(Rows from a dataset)
------------------------------------------------------------

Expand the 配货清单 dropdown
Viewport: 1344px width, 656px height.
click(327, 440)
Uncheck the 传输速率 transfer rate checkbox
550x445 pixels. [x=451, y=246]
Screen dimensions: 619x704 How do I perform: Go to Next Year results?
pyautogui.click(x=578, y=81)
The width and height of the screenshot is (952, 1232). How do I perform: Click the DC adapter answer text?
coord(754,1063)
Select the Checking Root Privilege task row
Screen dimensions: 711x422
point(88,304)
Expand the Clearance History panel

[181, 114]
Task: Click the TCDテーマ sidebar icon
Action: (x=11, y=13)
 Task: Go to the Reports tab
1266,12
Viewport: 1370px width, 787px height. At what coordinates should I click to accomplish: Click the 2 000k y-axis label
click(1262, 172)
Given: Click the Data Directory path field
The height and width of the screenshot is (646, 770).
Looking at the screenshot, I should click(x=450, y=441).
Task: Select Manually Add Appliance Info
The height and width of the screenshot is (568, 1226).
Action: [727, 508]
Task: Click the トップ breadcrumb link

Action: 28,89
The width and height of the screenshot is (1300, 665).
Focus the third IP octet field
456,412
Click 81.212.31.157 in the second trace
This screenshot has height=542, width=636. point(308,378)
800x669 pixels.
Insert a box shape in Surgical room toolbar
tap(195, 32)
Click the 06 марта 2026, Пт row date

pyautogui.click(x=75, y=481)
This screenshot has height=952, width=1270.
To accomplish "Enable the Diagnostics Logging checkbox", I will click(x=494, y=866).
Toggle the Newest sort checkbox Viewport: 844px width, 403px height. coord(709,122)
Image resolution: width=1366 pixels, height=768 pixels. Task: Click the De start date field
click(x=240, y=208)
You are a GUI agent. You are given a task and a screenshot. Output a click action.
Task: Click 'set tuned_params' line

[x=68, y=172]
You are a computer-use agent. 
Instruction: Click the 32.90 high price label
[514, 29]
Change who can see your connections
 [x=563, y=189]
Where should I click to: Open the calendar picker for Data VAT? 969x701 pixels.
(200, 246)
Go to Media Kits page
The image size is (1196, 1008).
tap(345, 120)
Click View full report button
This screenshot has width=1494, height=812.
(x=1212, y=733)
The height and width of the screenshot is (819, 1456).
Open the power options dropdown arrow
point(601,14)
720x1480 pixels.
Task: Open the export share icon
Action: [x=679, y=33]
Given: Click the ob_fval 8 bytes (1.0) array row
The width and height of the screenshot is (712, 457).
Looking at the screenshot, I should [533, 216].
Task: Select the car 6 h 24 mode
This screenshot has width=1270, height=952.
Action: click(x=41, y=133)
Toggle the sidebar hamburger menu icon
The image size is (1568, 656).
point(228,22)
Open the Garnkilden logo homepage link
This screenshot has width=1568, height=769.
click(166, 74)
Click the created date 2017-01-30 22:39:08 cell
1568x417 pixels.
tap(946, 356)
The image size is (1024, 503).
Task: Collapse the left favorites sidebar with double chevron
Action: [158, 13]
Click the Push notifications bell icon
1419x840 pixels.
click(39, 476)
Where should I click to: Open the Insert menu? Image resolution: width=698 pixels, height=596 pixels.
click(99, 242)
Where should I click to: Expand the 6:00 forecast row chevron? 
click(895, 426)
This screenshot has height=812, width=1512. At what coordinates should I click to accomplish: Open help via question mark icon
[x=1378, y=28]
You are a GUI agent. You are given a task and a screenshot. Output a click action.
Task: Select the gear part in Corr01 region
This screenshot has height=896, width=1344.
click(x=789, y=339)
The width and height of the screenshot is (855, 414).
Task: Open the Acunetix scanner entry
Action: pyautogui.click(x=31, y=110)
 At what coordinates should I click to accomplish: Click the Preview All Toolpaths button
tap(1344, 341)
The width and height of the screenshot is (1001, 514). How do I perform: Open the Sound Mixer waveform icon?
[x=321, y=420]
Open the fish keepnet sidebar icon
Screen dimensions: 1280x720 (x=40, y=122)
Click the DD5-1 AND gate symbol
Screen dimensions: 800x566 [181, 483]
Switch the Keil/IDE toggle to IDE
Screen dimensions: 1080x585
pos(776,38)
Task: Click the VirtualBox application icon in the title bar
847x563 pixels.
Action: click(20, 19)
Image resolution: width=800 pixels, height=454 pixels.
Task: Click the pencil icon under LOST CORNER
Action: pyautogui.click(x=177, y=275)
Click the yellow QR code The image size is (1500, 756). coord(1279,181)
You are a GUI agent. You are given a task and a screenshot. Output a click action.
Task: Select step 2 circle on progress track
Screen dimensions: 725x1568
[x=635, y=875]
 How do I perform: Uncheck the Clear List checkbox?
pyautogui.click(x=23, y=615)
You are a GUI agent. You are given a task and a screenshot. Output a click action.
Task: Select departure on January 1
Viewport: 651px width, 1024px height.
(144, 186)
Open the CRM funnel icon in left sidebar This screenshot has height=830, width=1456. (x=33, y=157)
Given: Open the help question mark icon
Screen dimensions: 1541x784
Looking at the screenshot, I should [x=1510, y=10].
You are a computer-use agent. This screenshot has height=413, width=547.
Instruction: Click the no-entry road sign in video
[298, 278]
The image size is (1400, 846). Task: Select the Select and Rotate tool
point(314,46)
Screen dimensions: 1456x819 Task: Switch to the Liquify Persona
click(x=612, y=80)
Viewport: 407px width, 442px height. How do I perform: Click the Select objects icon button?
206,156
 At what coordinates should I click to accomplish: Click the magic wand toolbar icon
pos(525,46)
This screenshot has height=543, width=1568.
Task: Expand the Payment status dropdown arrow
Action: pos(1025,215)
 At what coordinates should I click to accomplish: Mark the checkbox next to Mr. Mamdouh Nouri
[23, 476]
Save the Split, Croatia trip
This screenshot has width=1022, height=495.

------------------------------------------------------------

*What you should do:* Convert the rows above into a JSON list of strings with one string per line, leaving out blank lines.

*Worked solution:*
[
  "Expand the 配货清单 dropdown",
  "Viewport: 1344px width, 656px height.",
  "click(327, 440)",
  "Uncheck the 传输速率 transfer rate checkbox",
  "550x445 pixels. [x=451, y=246]",
  "Screen dimensions: 619x704 How do I perform: Go to Next Year results?",
  "pyautogui.click(x=578, y=81)",
  "The width and height of the screenshot is (952, 1232). How do I perform: Click the DC adapter answer text?",
  "coord(754,1063)",
  "Select the Checking Root Privilege task row",
  "Screen dimensions: 711x422",
  "point(88,304)",
  "Expand the Clearance History panel",
  "[181, 114]",
  "Task: Click the TCDテーマ sidebar icon",
  "Action: (x=11, y=13)",
  " Task: Go to the Reports tab",
  "1266,12",
  "Viewport: 1370px width, 787px height. At what coordinates should I click to accomplish: Click the 2 000k y-axis label",
  "click(1262, 172)",
  "Given: Click the Data Directory path field",
  "The height and width of the screenshot is (646, 770).",
  "Looking at the screenshot, I should click(x=450, y=441).",
  "Task: Select Manually Add Appliance Info",
  "The height and width of the screenshot is (568, 1226).",
  "Action: [727, 508]",
  "Task: Click the トップ breadcrumb link",
  "Action: 28,89",
  "The width and height of the screenshot is (1300, 665).",
  "Focus the third IP octet field",
  "456,412",
  "Click 81.212.31.157 in the second trace",
  "This screenshot has height=542, width=636. point(308,378)",
  "800x669 pixels.",
  "Insert a box shape in Surgical room toolbar",
  "tap(195, 32)",
  "Click the 06 марта 2026, Пт row date",
  "pyautogui.click(x=75, y=481)",
  "This screenshot has height=952, width=1270.",
  "To accomplish \"Enable the Diagnostics Logging checkbox\", I will click(x=494, y=866).",
  "Toggle the Newest sort checkbox Viewport: 844px width, 403px height. coord(709,122)",
  "Image resolution: width=1366 pixels, height=768 pixels. Task: Click the De start date field",
  "click(x=240, y=208)",
  "You are a GUI agent. You are given a task and a screenshot. Output a click action.",
  "Task: Click 'set tuned_params' line",
  "[x=68, y=172]",
  "You are a computer-use agent. ",
  "Instruction: Click the 32.90 high price label",
  "[514, 29]",
  "Change who can see your connections",
  " [x=563, y=189]",
  "Where should I click to: Open the calendar picker for Data VAT? 969x701 pixels.",
  "(200, 246)",
  "Go to Media Kits page",
  "The image size is (1196, 1008).",
  "tap(345, 120)",
  "Click View full report button",
  "This screenshot has width=1494, height=812.",
  "(x=1212, y=733)",
  "The height and width of the screenshot is (819, 1456).",
  "Open the power options dropdown arrow",
  "point(601,14)",
  "720x1480 pixels.",
  "Task: Open the export share icon",
  "Action: [x=679, y=33]",
  "Given: Click the ob_fval 8 bytes (1.0) array row",
  "The width and height of the screenshot is (712, 457).",
  "Looking at the screenshot, I should [533, 216].",
  "Task: Select the car 6 h 24 mode",
  "This screenshot has width=1270, height=952.",
  "Action: click(x=41, y=133)",
  "Toggle the sidebar hamburger menu icon",
  "The image size is (1568, 656).",
  "point(228,22)",
  "Open the Garnkilden logo homepage link",
  "This screenshot has width=1568, height=769.",
  "click(166, 74)",
  "Click the created date 2017-01-30 22:39:08 cell",
  "1568x417 pixels.",
  "tap(946, 356)",
  "The image size is (1024, 503).",
  "Task: Collapse the left favorites sidebar with double chevron",
  "Action: [158, 13]",
  "Click the Push notifications bell icon",
  "1419x840 pixels.",
  "click(39, 476)",
  "Where should I click to: Open the Insert menu? Image resolution: width=698 pixels, height=596 pixels.",
  "click(99, 242)",
  "Where should I click to: Expand the 6:00 forecast row chevron? ",
  "click(895, 426)",
  "This screenshot has height=812, width=1512. At what coordinates should I click to accomplish: Open help via question mark icon",
  "[x=1378, y=28]",
  "You are a GUI agent. You are given a task and a screenshot. Output a click action.",
  "Task: Select the gear part in Corr01 region",
  "This screenshot has height=896, width=1344.",
  "click(x=789, y=339)",
  "The width and height of the screenshot is (855, 414).",
  "Task: Open the Acunetix scanner entry",
  "Action: pyautogui.click(x=31, y=110)",
  " At what coordinates should I click to accomplish: Click the Preview All Toolpaths button",
  "tap(1344, 341)",
  "The width and height of the screenshot is (1001, 514). How do I perform: Open the Sound Mixer waveform icon?",
  "[x=321, y=420]",
  "Open the fish keepnet sidebar icon",
  "Screen dimensions: 1280x720 (x=40, y=122)",
  "Click the DD5-1 AND gate symbol",
  "Screen dimensions: 800x566 [181, 483]",
  "Switch the Keil/IDE toggle to IDE",
  "Screen dimensions: 1080x585",
  "pos(776,38)",
  "Task: Click the VirtualBox application icon in the title bar",
  "847x563 pixels.",
  "Action: click(20, 19)",
  "Image resolution: width=800 pixels, height=454 pixels.",
  "Task: Click the pencil icon under LOST CORNER",
  "Action: pyautogui.click(x=177, y=275)",
  "Click the yellow QR code The image size is (1500, 756). coord(1279,181)",
  "You are a GUI agent. You are given a task and a screenshot. Output a click action.",
  "Task: Select step 2 circle on progress track",
  "Screen dimensions: 725x1568",
  "[x=635, y=875]",
  " How do I perform: Uncheck the Clear List checkbox?",
  "pyautogui.click(x=23, y=615)",
  "You are a GUI agent. You are given a task and a screenshot. Output a click action.",
  "Task: Select departure on January 1",
  "Viewport: 651px width, 1024px height.",
  "(144, 186)",
  "Open the CRM funnel icon in left sidebar This screenshot has height=830, width=1456. (x=33, y=157)",
  "Given: Open the help question mark icon",
  "Screen dimensions: 1541x784",
  "Looking at the screenshot, I should [x=1510, y=10].",
  "You are a computer-use agent. This screenshot has height=413, width=547.",
  "Instruction: Click the no-entry road sign in video",
  "[298, 278]",
  "The image size is (1400, 846). Task: Select the Select and Rotate tool",
  "point(314,46)",
  "Screen dimensions: 1456x819 Task: Switch to the Liquify Persona",
  "click(x=612, y=80)",
  "Viewport: 407px width, 442px height. How do I perform: Click the Select objects icon button?",
  "206,156",
  " At what coordinates should I click to accomplish: Click the magic wand toolbar icon",
  "pos(525,46)",
  "This screenshot has height=543, width=1568.",
  "Task: Expand the Payment status dropdown arrow",
  "Action: pos(1025,215)",
  " At what coordinates should I click to accomplish: Mark the checkbox next to Mr. Mamdouh Nouri",
  "[23, 476]",
  "Save the Split, Croatia trip",
  "This screenshot has width=1022, height=495."
]